Problem
For each line of the material below, give that line again word for word.

Record set
- - -

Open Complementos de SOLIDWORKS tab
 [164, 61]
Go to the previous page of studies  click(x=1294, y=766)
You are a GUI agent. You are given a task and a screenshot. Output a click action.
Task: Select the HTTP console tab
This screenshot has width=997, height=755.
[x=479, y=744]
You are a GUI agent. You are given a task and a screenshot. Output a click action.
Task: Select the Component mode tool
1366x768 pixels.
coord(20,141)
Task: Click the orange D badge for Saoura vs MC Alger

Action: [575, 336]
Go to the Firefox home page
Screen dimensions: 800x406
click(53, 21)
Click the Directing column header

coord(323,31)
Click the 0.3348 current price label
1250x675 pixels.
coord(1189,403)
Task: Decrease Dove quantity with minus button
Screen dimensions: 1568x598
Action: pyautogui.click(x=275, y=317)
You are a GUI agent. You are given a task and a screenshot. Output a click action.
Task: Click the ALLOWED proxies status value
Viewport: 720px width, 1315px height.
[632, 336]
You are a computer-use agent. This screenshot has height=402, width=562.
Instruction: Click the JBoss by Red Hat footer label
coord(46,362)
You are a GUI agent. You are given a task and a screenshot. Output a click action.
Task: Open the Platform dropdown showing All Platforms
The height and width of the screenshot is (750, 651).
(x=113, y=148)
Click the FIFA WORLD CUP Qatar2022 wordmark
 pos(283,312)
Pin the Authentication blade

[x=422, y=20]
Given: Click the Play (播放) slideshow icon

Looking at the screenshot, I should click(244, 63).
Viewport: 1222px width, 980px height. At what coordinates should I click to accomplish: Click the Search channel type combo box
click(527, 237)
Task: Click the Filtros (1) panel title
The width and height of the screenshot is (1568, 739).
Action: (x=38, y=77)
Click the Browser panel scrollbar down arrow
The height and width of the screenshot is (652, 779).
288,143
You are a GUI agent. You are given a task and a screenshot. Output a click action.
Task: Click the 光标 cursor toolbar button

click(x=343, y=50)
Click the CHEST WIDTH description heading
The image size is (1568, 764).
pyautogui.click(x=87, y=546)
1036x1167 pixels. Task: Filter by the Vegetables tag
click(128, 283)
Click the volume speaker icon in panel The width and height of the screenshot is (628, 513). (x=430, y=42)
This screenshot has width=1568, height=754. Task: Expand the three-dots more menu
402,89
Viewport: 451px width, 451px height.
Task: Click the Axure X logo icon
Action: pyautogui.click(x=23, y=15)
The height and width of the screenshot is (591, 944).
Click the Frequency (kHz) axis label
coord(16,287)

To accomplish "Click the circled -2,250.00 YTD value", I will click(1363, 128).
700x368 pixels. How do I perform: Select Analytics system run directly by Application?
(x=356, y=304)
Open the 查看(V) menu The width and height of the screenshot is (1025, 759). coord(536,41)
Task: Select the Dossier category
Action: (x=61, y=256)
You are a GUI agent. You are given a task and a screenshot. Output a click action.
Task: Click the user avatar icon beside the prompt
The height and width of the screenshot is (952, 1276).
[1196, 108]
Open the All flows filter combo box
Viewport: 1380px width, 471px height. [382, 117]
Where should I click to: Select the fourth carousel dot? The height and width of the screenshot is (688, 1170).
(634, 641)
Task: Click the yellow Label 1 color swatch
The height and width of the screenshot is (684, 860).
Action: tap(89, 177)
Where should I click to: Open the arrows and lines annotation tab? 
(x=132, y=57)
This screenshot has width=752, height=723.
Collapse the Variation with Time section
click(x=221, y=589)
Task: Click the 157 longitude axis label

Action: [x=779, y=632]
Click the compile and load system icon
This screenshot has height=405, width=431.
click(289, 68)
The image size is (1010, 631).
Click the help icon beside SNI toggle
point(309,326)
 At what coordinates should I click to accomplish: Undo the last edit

- - -

Answer section
Open Complementos de SOLIDWORKS tab
 [164, 61]
Go to the previous page of studies  click(x=1294, y=766)
You are a GUI agent. You are given a task and a screenshot. Output a click action.
Task: Select the HTTP console tab
This screenshot has width=997, height=755.
[x=479, y=744]
You are a GUI agent. You are given a task and a screenshot. Output a click action.
Task: Select the Component mode tool
1366x768 pixels.
coord(20,141)
Task: Click the orange D badge for Saoura vs MC Alger

Action: [575, 336]
Go to the Firefox home page
Screen dimensions: 800x406
click(53, 21)
Click the Directing column header

coord(323,31)
Click the 0.3348 current price label
1250x675 pixels.
coord(1189,403)
Task: Decrease Dove quantity with minus button
Screen dimensions: 1568x598
Action: pyautogui.click(x=275, y=317)
You are a GUI agent. You are given a task and a screenshot. Output a click action.
Task: Click the ALLOWED proxies status value
Viewport: 720px width, 1315px height.
[632, 336]
You are a computer-use agent. This screenshot has height=402, width=562.
Instruction: Click the JBoss by Red Hat footer label
coord(46,362)
You are a GUI agent. You are given a task and a screenshot. Output a click action.
Task: Open the Platform dropdown showing All Platforms
The height and width of the screenshot is (750, 651).
(x=113, y=148)
Click the FIFA WORLD CUP Qatar2022 wordmark
 pos(283,312)
Pin the Authentication blade

[x=422, y=20]
Given: Click the Play (播放) slideshow icon

Looking at the screenshot, I should click(244, 63).
Viewport: 1222px width, 980px height. At what coordinates should I click to accomplish: Click the Search channel type combo box
click(527, 237)
Task: Click the Filtros (1) panel title
The width and height of the screenshot is (1568, 739).
Action: (x=38, y=77)
Click the Browser panel scrollbar down arrow
The height and width of the screenshot is (652, 779).
288,143
You are a GUI agent. You are given a task and a screenshot. Output a click action.
Task: Click the 光标 cursor toolbar button

click(x=343, y=50)
Click the CHEST WIDTH description heading
The image size is (1568, 764).
pyautogui.click(x=87, y=546)
1036x1167 pixels. Task: Filter by the Vegetables tag
click(128, 283)
Click the volume speaker icon in panel The width and height of the screenshot is (628, 513). (x=430, y=42)
This screenshot has width=1568, height=754. Task: Expand the three-dots more menu
402,89
Viewport: 451px width, 451px height.
Task: Click the Axure X logo icon
Action: pyautogui.click(x=23, y=15)
The height and width of the screenshot is (591, 944).
Click the Frequency (kHz) axis label
coord(16,287)

To accomplish "Click the circled -2,250.00 YTD value", I will click(1363, 128).
700x368 pixels. How do I perform: Select Analytics system run directly by Application?
(x=356, y=304)
Open the 查看(V) menu The width and height of the screenshot is (1025, 759). coord(536,41)
Task: Select the Dossier category
Action: (x=61, y=256)
You are a GUI agent. You are given a task and a screenshot. Output a click action.
Task: Click the user avatar icon beside the prompt
The height and width of the screenshot is (952, 1276).
[1196, 108]
Open the All flows filter combo box
Viewport: 1380px width, 471px height. [382, 117]
Where should I click to: Select the fourth carousel dot? The height and width of the screenshot is (688, 1170).
(634, 641)
Task: Click the yellow Label 1 color swatch
The height and width of the screenshot is (684, 860).
Action: tap(89, 177)
Where should I click to: Open the arrows and lines annotation tab? 
(x=132, y=57)
This screenshot has width=752, height=723.
Collapse the Variation with Time section
click(x=221, y=589)
Task: Click the 157 longitude axis label

Action: [x=779, y=632]
Click the compile and load system icon
This screenshot has height=405, width=431.
click(289, 68)
The image size is (1010, 631).
Click the help icon beside SNI toggle
point(309,326)
 At what coordinates should I click to accomplish: Undo the last edit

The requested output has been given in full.